Xilio Therapeutics, Inc. (Nasdaq: XLO) has announced initial clinical data from its Phase 1C clinical trial evaluating vilastobart (XTX101) in combination with atezolizumab (Tecentriq®) in patients with advanced solid tumors. The data, presented at the Society for Immunotherapy of Cancer (SITC) 39th Annual Meeting, showed encouraging early evidence of anti-tumor activity, particularly in traditionally immunotherapy-resistant tumors.
Promising Results in 'Cold' Tumors
The Phase 1 combination data for vilastobart and atezolizumab provide promising initial clinical evidence of the potential for the combination in patients with traditionally immunotherapy-resistant tumors, or “cold” tumors, including MSS colorectal cancer. Notably, a patient with microsatellite stable colorectal cancer (MSS CRC) and a metastatic liver lesion achieved a partial response, including complete resolution of the liver lesion. This is particularly significant as the majority of metastatic MSS colorectal cancer patients have liver metastases, which have proven to be resistant to existing immuno-oncology treatments.
Safety and Tolerability
The safety data indicated that the combination of vilastobart and atezolizumab was generally well-tolerated. Across all dose levels, no Grade 4 or Grade 5 treatment-related adverse events (AEs) were reported.

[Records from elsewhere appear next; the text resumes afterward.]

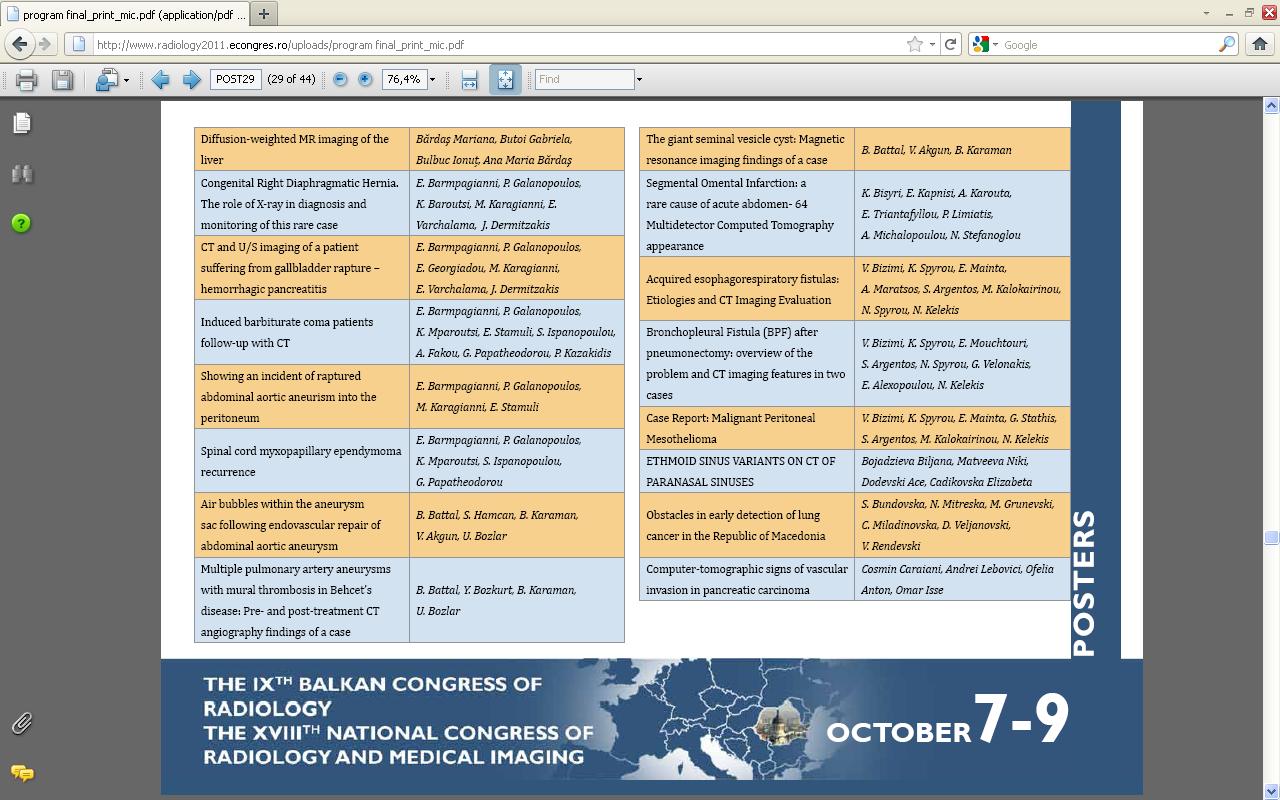Image resolution: width=1280 pixels, height=800 pixels.
Task: Open the search engine selector dropdown
Action: click(985, 44)
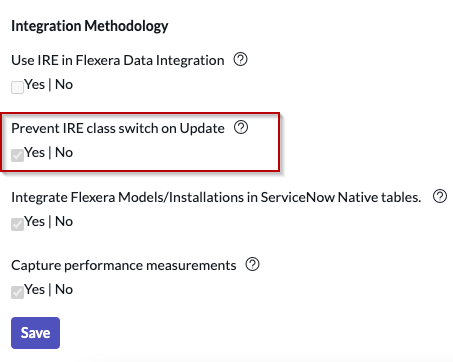Toggle Prevent IRE class switch on Update checkbox
Screen dimensions: 453x362
coord(17,155)
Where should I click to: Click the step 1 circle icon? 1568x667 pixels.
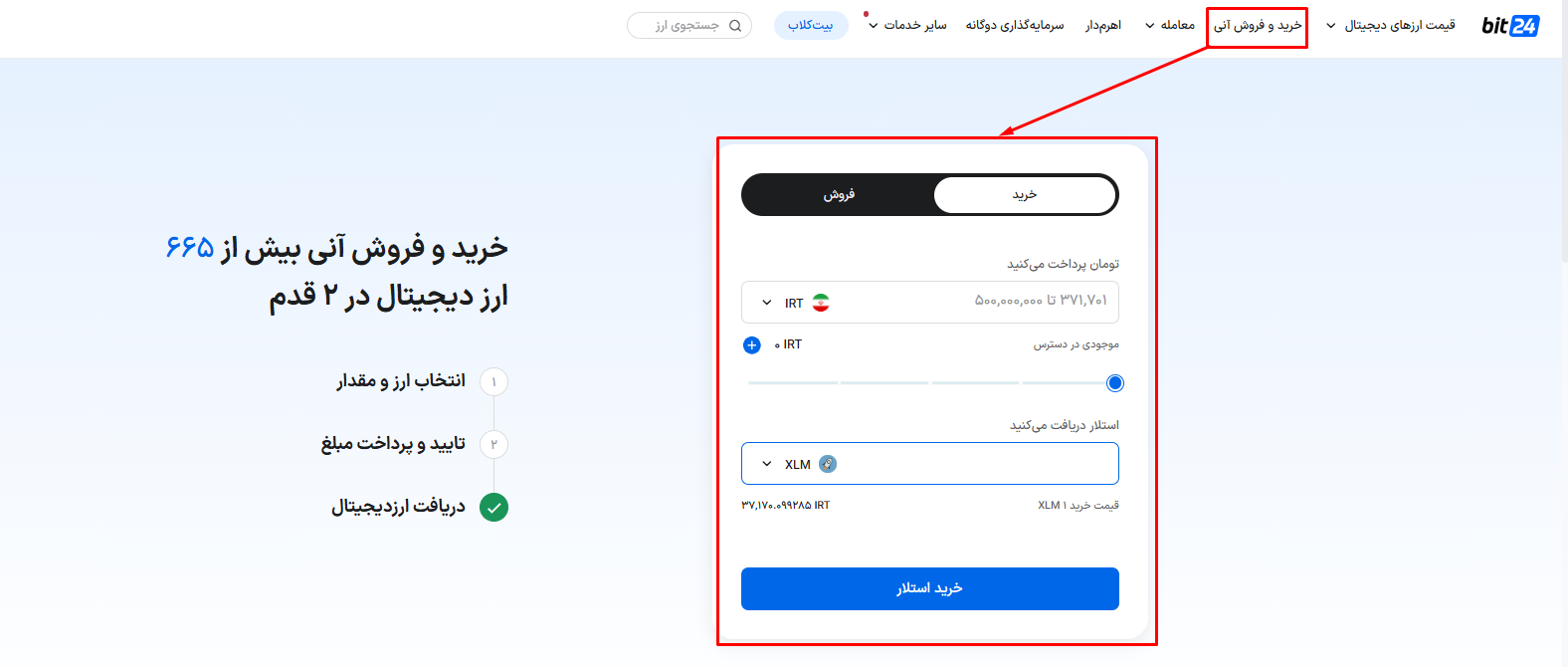point(493,382)
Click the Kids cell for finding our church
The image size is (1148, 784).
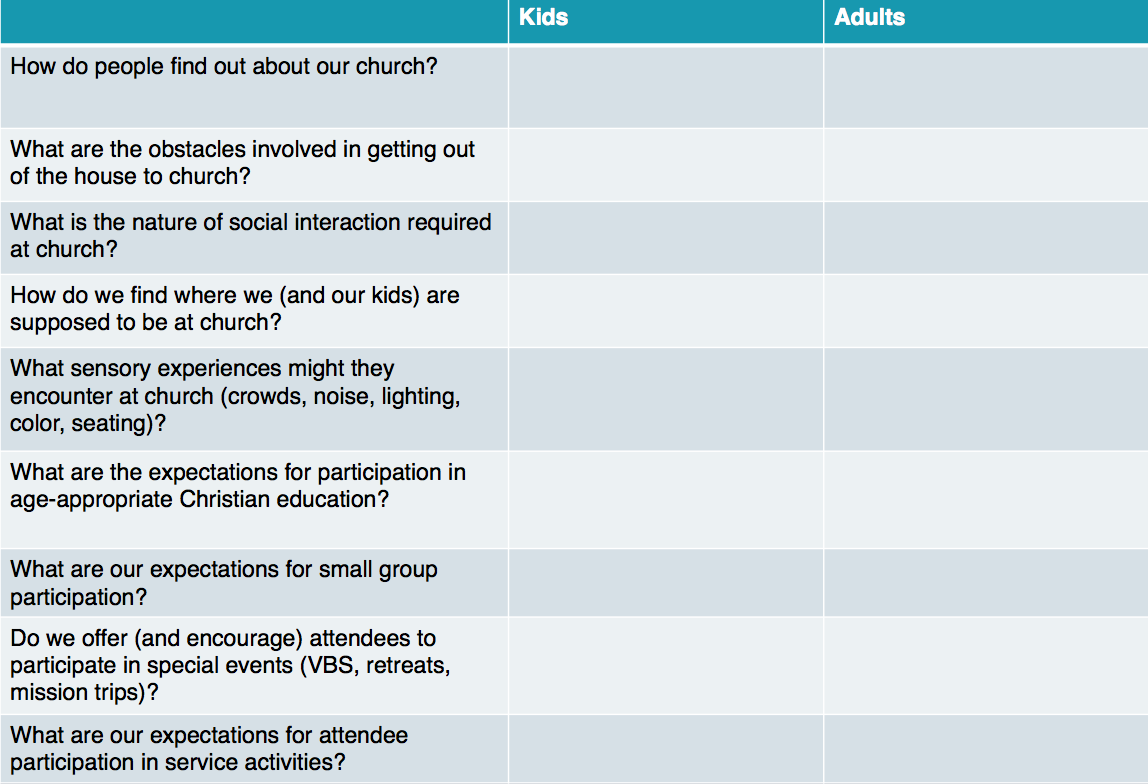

Only one patient (6%) experienced a dose reduction due to a treatment-related AE, and only one patient (6%) discontinued treatment of both vilastobart and atezolizumab due to a treatment-related AE.
Clinical Trial Details
As of the data cutoff date of October 7, 2024, 17 patients had been treated with the combination of vilastobart at doses ranging from 75 mg to 150 mg once every six weeks (Q6W) and atezolizumab at 1200 mg once every three weeks (Q3W). Tumor types included MSS CRC (n=12) and microsatellite instability high (MSI-H) CRC, non-small cell lung cancer (NSCLC), esophageal cancer, ampullary carcinoma and cancer of the abdomen (n=1 each). The median age was 69 years (ranging from 39 to 77 years), and patients were generally heavily pre-treated, with 83% having received three or more prior lines of anti-cancer therapy.
Vilastobart: A Tumor-Activated Anti-CTLA-4
Vilastobart is an investigational tumor-activated, Fc-enhanced, high affinity binding anti-CTLA-4 monoclonal antibody designed to block CTLA-4 and deplete regulatory T cells when activated in the tumor microenvironment (TME). Xilio entered into a co-funded clinical trial collaboration with Roche to evaluate vilastobart in combination with atezolizumab in a multi-center, open-label Phase 1/2 clinical trial.
Next Steps
Xilio continues to enroll patients in Phase 1C dose escalation for the combination of vilastobart at the 150 mg Q6W dose level and atezolizumab at 1200 mg Q3W. The company is also currently enrolling patients in its ongoing Phase 2 clinical trial evaluating the combination of vilastobart and atezolizumab at the initial combination RP2D in patients with metastatic MSS CRC, including patients with and without liver metastases. Initial Phase 2 data for the combination in approximately 20 patients with metastatic MSS CRC is expected in the fourth quarter of 2024, with additional Phase 2 data for the combination in a total of approximately 40 patients with metastatic MSS CRC in the first quarter of 2025.